Summary: Statute – Rule 5 of rules of court – Applicant contending that rule 5 amends the common law on one’s right to freedom to contract and pursue cession – Court rejected applicant’s contention on the basis that such amendment can be effected only by clear and unequivocal language – But there is no clear or unequivocal language in rule 5 tending to show that rule amends the common law in respect of one’s right to freedom to contract and to pursue cession – Court found that applicant has failed to prove that which he asserts – Accordingly, court rejected applicant’s contention that rule 5 is ultra vires the power of the second respondent (the Judge-President) to make rule 5 under s 39 of the High Court Act 16 of 1990 – Consequently, court dismissed the application with costs.
Flynote: Constitutional law – Rule 5 of rules of court – Constitutionality of – Court held that upon authority of Kauesa v Minister of Home Affairs and Others 1994 NR 102 where it is contended that a regulation is unconstitutional, the party so contending bears the onus of persuading the court that the said regulation is not reasonably justified in a democratic State, and not the State to show that it is – Court held further that there is no good reason why the Kauesa onus should not apply to rules and regulations which are delegated legislation – Applicant contending that rule 5 offends the anti-discrimination provisions of art 10 of the Namibian Constitution and therefore unconstitutional – Court held that inherent in the meaning of ‘discrimination’ in art 10 is an element of unjust or unfair treatment brought about principally by unjustified and illegitimate treatment – Court found that applicant has failed to discharge the Kauesa onus – Consequently, court dismissed the application.

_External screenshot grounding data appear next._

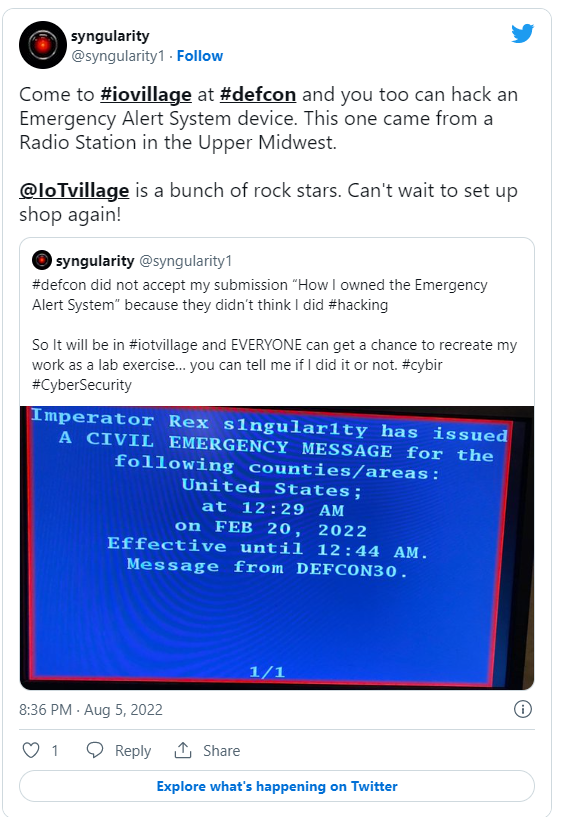Click the heart like icon

tap(31, 750)
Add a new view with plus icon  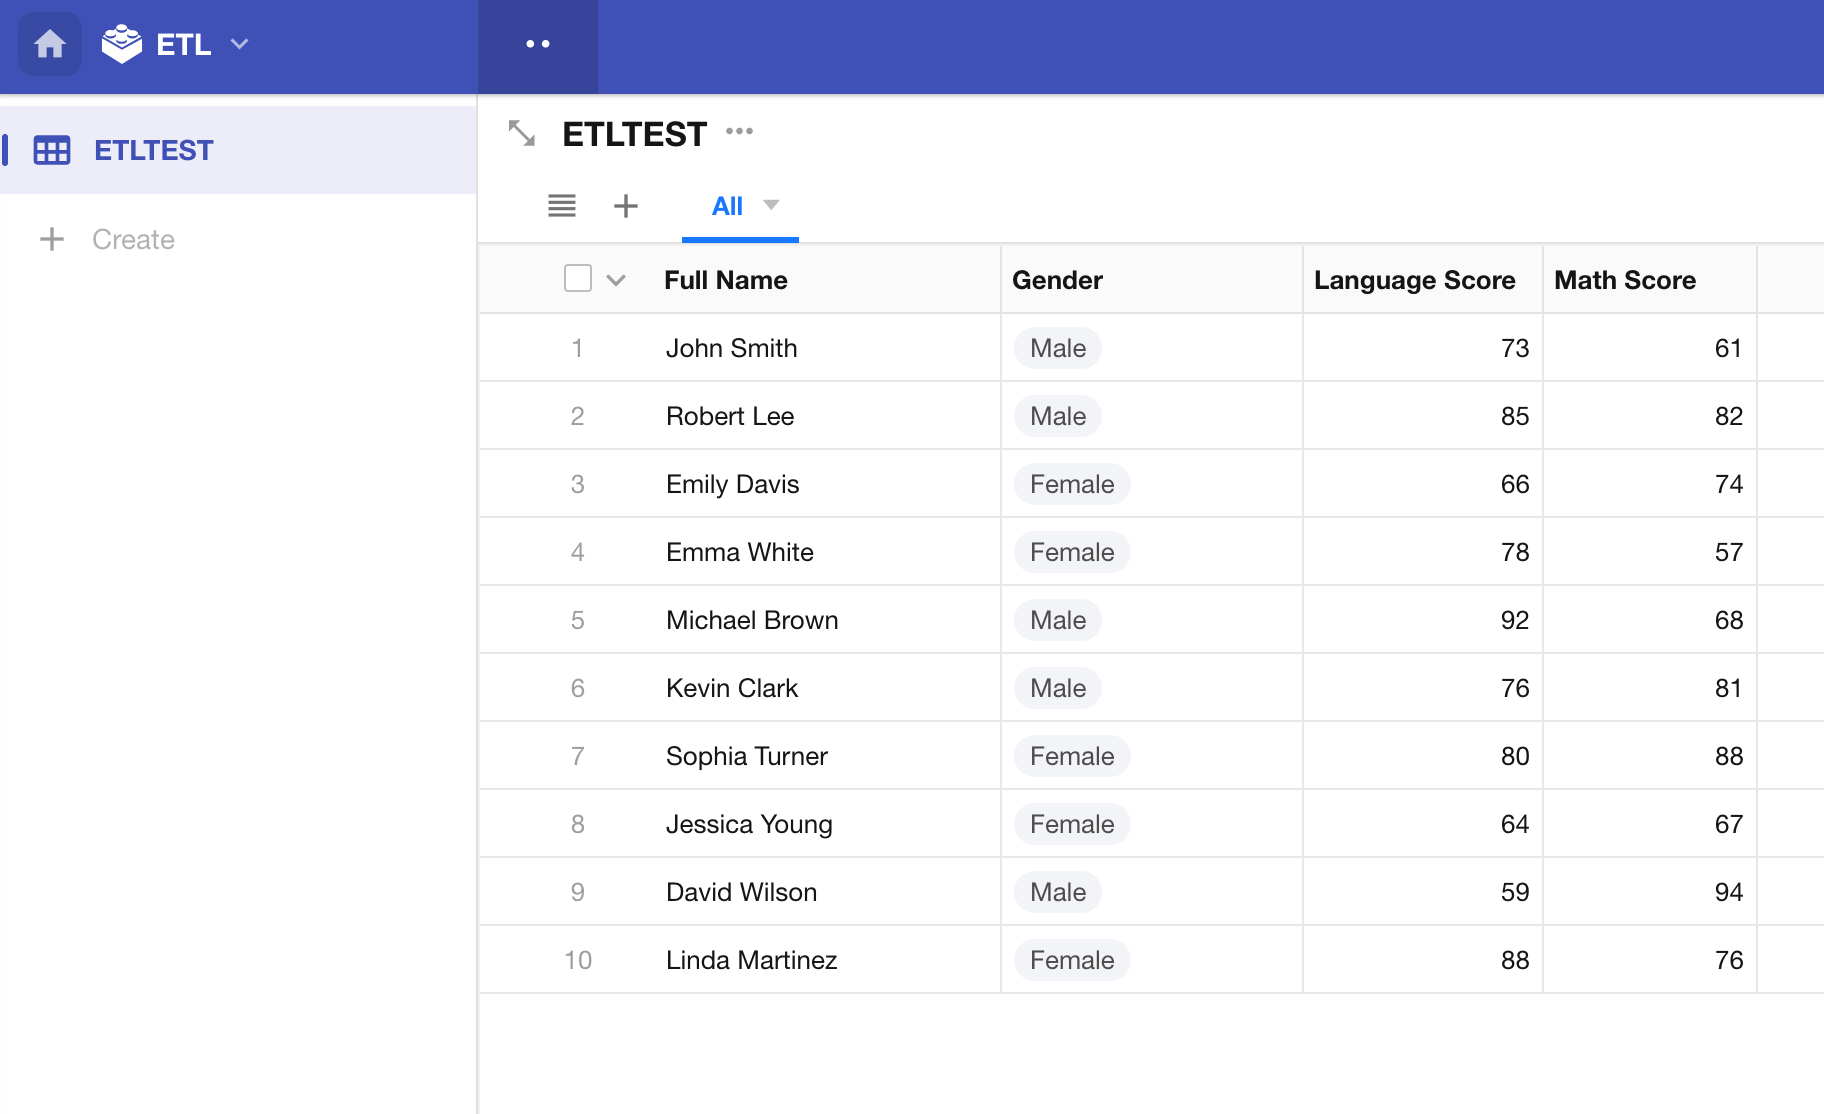click(626, 206)
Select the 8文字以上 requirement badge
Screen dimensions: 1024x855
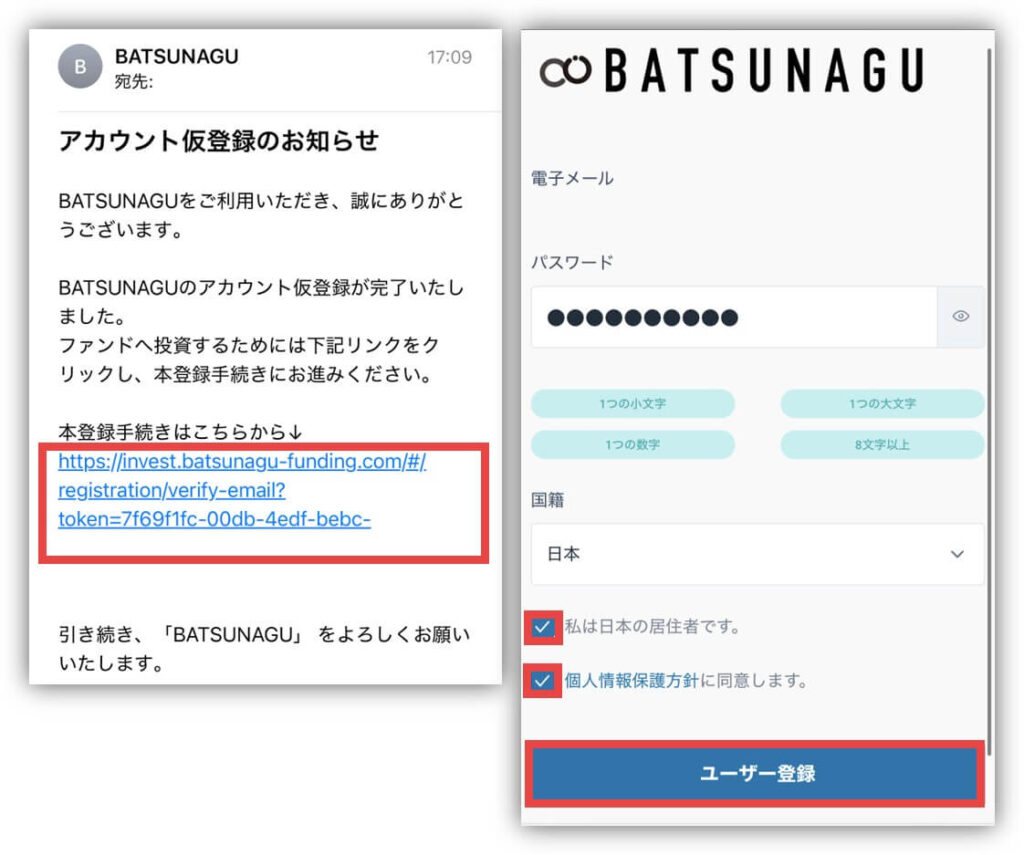[882, 445]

Summary: Constitutional law – Rule 5 of rules of court – Constitutionality of – Where it is contended that a regulation is unconstitutional, the party so contending bears the onus of persuading the court that the said regulation is not reasonably justified in a democratic State, and not the State to show that it is – Applicant contends that rule 5 unreasonably discriminates against ‘cessionaries’ – Court found that rule 5 serves important legal and social purposes – The rule serves to protect the public against charlatans, all charlatans without exception, masquerading as legal practitioners – Additionally rule 5 is there to protect, maintain and enhance the integrity and effectiveness of the judicial process and due administration of justice – Having so found the court concluded that applicant has failed to discharge the Kauesa onus that rule 5 offends the anti-discrimination provisions of art 10 of the Namibian Constitution – Consequently, court dismissed the application with costs.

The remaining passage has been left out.